Stored data entries ::
<<<<

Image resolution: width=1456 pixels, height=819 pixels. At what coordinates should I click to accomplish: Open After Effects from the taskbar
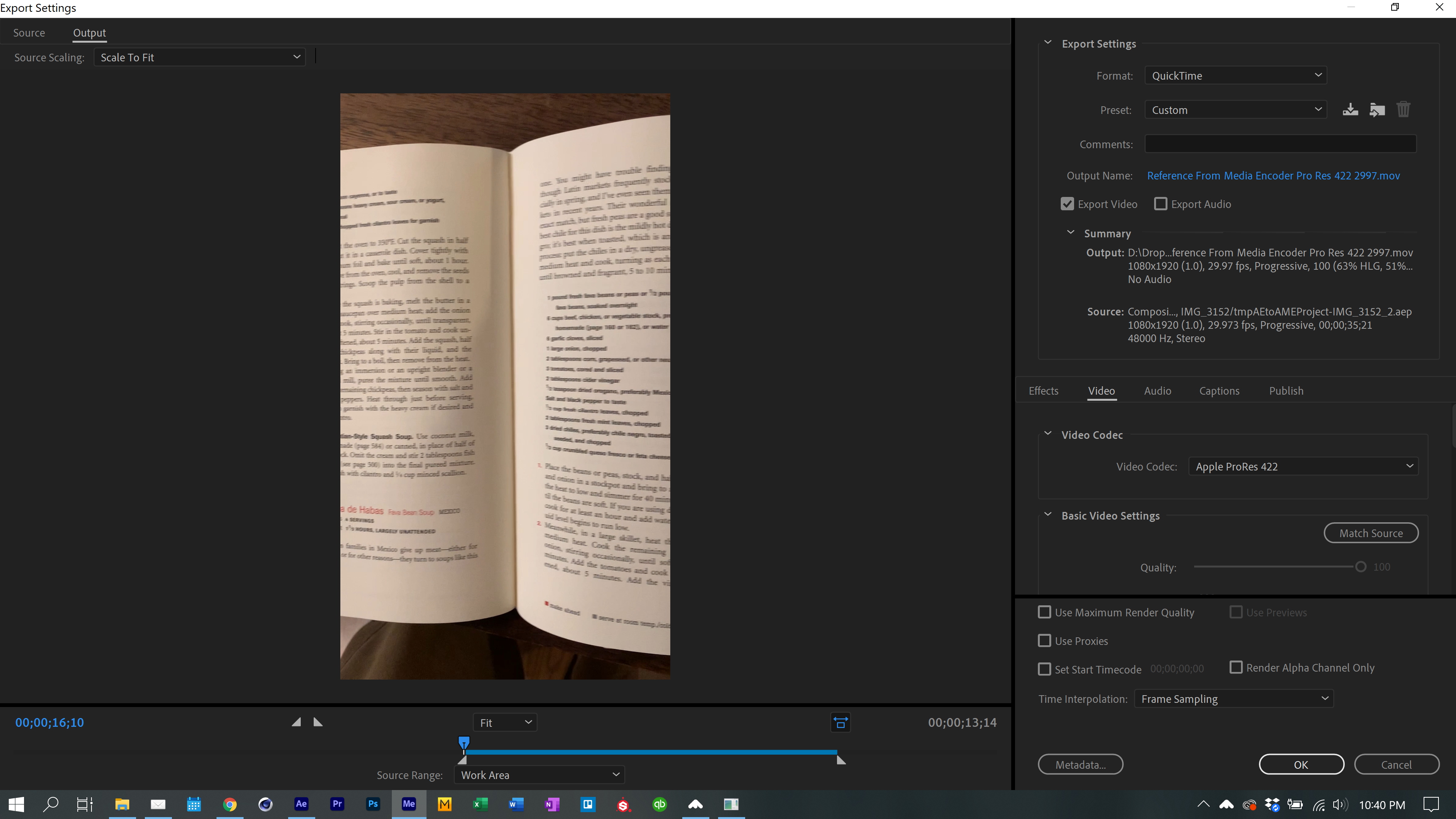click(301, 804)
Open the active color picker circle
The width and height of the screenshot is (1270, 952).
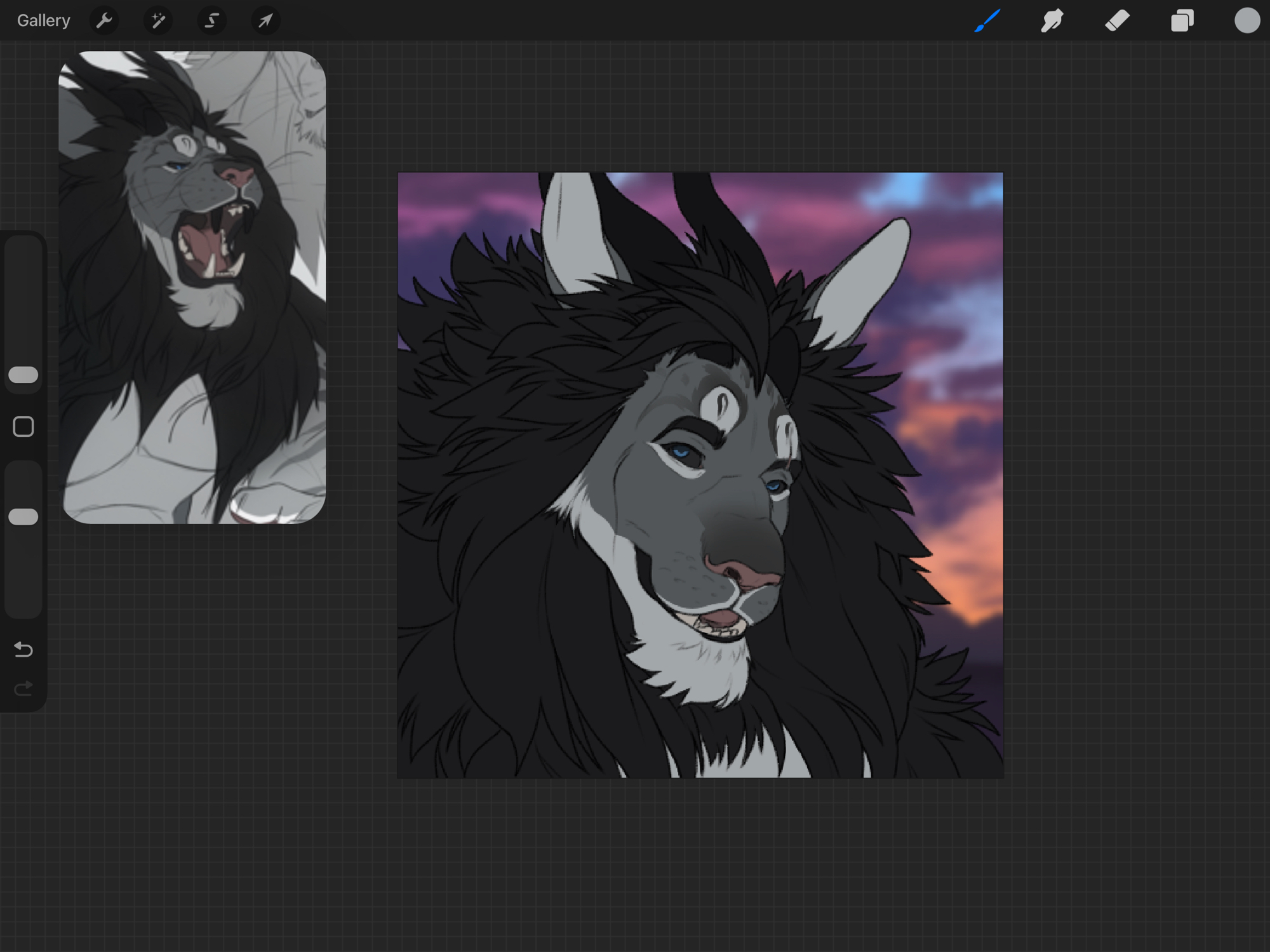click(1247, 21)
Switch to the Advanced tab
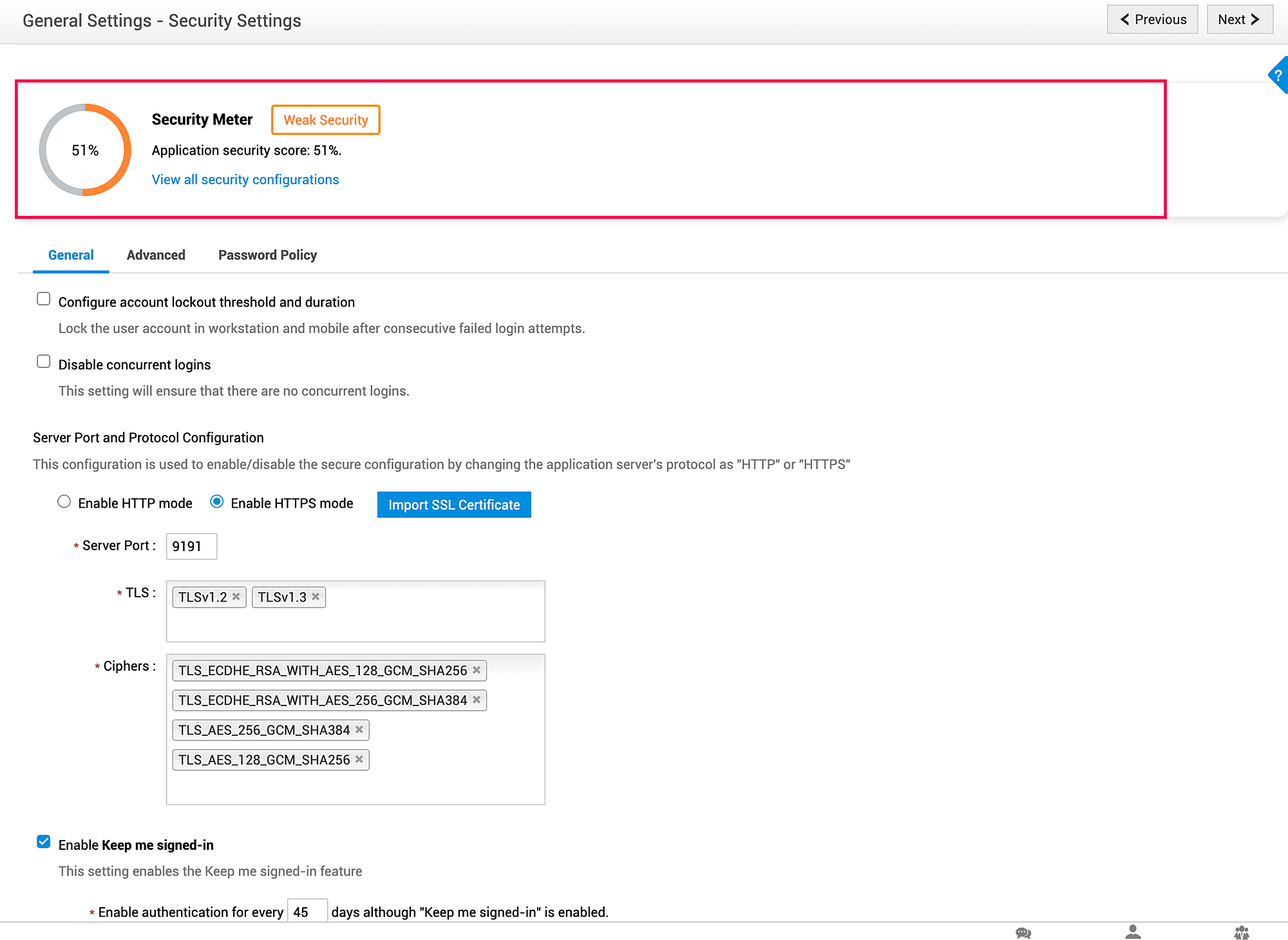 pos(156,255)
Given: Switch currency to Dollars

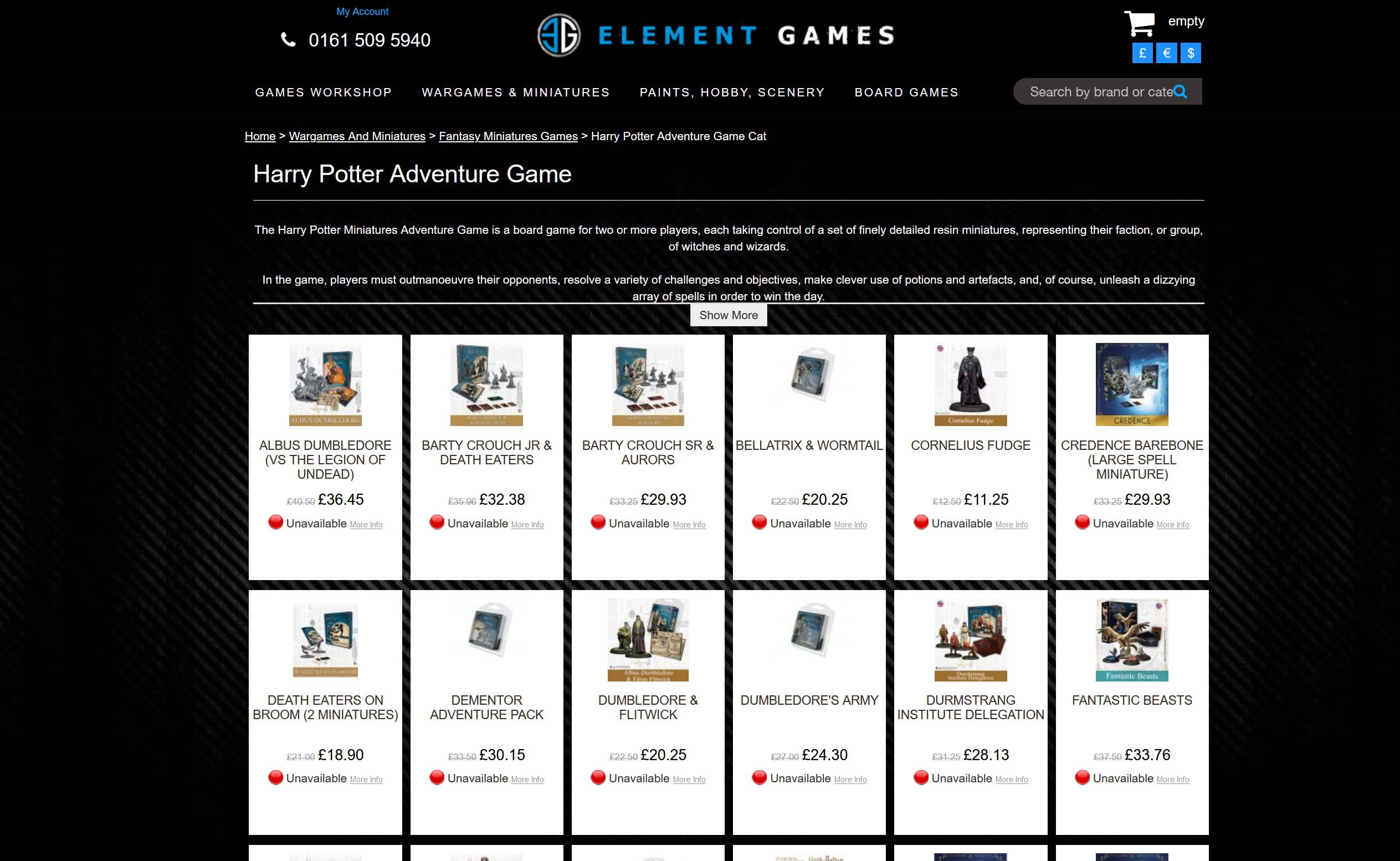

>>>>

Problem to solve ::
Pictures excluded, print only the lines from the one with "Open the active color picker circle" through the end of the entries above, exactly as written.

Final answer ::
Open the active color picker circle
The width and height of the screenshot is (1270, 952).
click(1247, 21)
Switch to the Advanced tab
 pos(156,255)
Given: Switch currency to Dollars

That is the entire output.